1 (2-pound) block processed American cheese, such as Velveeta

1 (10-ounce) can diced tomatoes with chiles, preferably Ro-tel brand

Tortilla chips, for serving

For the Additions (Optional):

1 cup rinsed canned black beans

3/4 cup thinly sliced scallions (about 7 scallions)

1/2 cup chopped cilantro

2 garlic cloves, minced

1/2 teaspoon ground cumin

1/2 teaspoon red-pepper flakes, plus more to taste

1/4 teaspoon dried oregano, preferably Mexican oregano

1/4 packed teaspoon fresh lime zest, plus 2 teaspoons juice (from about 1 lime)

Minced canned chipotle chiles en adobo, to taste

Kosher salt

Preparations

Roughly chop the processed cheese into 1-inch cubes, then add to a medium saucepan. Stir in the tomatoes and their juices, plus 2/3 cup water, then heat over medium-low, stirring frequently, until cheese is melted and mixture is creamy, 5 to 7 minutes. You can stop here, and serve immediately with chips, or proceed to Step 2, if you’re feeling extra.

Stir in any combination of desired additions: black beans, scallions, cilantro, garlic, cumin, red-pepper flakes, oregano, and lime zest and juice.
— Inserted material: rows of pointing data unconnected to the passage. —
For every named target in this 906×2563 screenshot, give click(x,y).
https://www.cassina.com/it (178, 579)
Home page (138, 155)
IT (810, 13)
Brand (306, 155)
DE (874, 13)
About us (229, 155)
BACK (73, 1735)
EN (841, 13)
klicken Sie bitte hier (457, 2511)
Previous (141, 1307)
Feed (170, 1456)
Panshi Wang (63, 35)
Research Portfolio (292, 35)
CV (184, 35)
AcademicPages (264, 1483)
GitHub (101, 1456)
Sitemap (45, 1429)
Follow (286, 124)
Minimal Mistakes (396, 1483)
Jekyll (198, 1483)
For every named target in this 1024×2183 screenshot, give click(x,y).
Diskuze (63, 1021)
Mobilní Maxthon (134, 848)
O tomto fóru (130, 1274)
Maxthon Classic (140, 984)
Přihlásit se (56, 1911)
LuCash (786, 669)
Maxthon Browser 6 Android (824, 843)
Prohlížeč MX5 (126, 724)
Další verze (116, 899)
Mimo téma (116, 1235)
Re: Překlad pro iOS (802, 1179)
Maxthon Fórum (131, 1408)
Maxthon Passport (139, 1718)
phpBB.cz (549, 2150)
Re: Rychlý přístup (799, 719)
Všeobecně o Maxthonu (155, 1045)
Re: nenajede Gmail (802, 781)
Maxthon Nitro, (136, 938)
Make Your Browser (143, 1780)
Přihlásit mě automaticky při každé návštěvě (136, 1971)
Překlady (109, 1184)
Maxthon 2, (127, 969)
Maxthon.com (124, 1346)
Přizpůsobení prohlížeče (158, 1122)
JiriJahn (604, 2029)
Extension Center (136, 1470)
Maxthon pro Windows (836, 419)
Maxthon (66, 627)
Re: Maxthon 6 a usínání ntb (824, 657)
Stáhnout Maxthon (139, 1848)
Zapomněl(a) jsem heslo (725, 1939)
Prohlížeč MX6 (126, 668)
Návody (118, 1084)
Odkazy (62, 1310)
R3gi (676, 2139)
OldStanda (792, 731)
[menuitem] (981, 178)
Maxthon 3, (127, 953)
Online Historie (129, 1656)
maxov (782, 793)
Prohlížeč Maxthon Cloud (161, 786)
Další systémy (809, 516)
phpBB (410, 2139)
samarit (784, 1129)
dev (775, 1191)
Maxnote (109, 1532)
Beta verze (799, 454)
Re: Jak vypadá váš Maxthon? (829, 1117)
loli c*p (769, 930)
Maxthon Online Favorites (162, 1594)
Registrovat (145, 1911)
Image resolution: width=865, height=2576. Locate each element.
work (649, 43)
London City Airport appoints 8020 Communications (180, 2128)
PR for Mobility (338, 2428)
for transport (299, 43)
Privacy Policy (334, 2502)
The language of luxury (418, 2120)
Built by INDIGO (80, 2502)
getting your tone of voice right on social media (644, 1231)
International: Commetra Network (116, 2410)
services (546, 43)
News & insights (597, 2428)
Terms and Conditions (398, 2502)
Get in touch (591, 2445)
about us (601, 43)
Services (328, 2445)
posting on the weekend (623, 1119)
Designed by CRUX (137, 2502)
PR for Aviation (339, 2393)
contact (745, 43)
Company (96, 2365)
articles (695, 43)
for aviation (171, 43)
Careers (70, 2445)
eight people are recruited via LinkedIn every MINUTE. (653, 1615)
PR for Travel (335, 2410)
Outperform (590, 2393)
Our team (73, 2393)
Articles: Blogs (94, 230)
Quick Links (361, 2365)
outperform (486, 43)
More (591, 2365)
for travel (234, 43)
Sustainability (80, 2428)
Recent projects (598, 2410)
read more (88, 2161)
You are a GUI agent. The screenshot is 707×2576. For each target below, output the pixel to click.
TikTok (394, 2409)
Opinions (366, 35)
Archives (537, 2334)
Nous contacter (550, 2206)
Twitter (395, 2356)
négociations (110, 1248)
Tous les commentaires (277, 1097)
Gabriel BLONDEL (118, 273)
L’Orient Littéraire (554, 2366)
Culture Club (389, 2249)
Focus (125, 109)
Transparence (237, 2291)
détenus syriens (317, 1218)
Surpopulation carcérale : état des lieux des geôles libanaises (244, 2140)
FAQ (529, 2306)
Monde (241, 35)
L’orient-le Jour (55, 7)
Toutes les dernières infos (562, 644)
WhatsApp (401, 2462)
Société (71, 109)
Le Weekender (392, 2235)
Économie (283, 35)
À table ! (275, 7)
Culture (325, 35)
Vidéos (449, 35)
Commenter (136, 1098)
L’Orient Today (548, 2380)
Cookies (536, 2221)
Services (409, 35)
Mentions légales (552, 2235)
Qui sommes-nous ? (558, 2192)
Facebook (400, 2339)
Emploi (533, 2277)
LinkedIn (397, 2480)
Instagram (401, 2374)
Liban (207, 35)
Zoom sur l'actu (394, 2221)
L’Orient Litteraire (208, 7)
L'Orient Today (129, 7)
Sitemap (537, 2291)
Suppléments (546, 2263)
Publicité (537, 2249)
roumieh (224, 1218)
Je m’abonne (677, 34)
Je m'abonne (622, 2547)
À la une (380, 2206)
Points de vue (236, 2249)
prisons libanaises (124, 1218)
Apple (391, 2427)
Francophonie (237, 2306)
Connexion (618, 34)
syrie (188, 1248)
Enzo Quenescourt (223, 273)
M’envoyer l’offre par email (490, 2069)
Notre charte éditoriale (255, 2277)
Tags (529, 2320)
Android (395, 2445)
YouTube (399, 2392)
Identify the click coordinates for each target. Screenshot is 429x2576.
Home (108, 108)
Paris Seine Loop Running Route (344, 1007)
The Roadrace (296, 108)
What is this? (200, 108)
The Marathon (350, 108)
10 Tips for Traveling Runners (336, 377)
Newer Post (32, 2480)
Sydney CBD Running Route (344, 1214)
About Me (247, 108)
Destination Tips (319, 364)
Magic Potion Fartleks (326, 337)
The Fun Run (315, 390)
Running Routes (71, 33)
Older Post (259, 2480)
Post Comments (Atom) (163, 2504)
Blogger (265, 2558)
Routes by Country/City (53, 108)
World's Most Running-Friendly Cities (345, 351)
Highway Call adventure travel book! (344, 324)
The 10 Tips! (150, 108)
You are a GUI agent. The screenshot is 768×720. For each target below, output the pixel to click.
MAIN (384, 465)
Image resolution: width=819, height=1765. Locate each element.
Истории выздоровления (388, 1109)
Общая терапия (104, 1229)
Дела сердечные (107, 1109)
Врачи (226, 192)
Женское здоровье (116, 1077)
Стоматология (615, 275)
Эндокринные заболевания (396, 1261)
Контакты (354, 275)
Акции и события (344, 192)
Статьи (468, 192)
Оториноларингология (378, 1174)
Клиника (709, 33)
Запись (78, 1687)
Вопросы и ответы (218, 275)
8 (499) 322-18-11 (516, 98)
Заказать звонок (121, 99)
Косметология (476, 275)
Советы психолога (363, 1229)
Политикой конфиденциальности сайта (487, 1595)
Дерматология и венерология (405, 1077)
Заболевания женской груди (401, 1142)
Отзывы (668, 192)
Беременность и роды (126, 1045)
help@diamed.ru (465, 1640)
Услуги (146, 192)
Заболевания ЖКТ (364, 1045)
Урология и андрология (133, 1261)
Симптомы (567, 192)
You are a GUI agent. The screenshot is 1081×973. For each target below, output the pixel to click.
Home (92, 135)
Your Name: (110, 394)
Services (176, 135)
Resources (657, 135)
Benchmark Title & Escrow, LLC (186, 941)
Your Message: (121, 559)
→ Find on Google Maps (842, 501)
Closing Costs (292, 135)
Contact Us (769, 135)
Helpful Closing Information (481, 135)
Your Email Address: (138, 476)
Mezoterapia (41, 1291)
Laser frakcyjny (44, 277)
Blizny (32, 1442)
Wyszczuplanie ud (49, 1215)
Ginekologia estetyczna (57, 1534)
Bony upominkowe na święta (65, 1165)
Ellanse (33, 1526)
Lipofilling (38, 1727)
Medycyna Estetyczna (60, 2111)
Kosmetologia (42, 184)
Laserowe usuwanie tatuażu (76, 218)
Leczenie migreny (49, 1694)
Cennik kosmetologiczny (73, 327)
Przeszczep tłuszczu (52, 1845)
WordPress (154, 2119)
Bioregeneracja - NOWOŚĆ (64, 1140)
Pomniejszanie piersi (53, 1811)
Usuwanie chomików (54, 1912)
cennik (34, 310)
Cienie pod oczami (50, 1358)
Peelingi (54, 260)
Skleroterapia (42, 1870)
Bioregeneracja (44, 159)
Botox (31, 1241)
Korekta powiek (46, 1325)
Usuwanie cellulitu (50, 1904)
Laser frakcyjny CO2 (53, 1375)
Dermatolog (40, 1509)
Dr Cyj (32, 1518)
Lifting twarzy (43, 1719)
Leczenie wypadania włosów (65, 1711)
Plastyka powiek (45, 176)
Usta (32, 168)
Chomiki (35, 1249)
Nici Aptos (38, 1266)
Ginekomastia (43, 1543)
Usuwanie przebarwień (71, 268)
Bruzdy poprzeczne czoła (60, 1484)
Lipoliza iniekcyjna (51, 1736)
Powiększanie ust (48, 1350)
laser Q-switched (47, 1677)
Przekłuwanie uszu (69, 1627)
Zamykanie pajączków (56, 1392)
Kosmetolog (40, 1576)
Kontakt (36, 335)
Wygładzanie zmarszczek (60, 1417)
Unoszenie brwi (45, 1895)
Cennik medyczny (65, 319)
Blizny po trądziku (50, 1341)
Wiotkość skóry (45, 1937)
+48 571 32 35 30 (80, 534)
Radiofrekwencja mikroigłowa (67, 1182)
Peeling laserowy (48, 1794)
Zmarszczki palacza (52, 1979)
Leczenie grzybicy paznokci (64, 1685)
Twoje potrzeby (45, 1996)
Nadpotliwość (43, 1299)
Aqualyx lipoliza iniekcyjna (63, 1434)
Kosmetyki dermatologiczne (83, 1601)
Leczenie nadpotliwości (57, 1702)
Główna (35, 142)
Heat over low, stirring occasionally, until warmed and flavors meld, about 5 minutes. If you like some extra heat, stir in chipotle chiles en adobo. Season to taste with salt, and additional red-pepper flakes, if desired, and serve immediately. (You could also keep your queso in a slow-cooker on a low setting, stirring occasionally, to keep it molten.) Mixture will keep refrigerated for up to 1 week.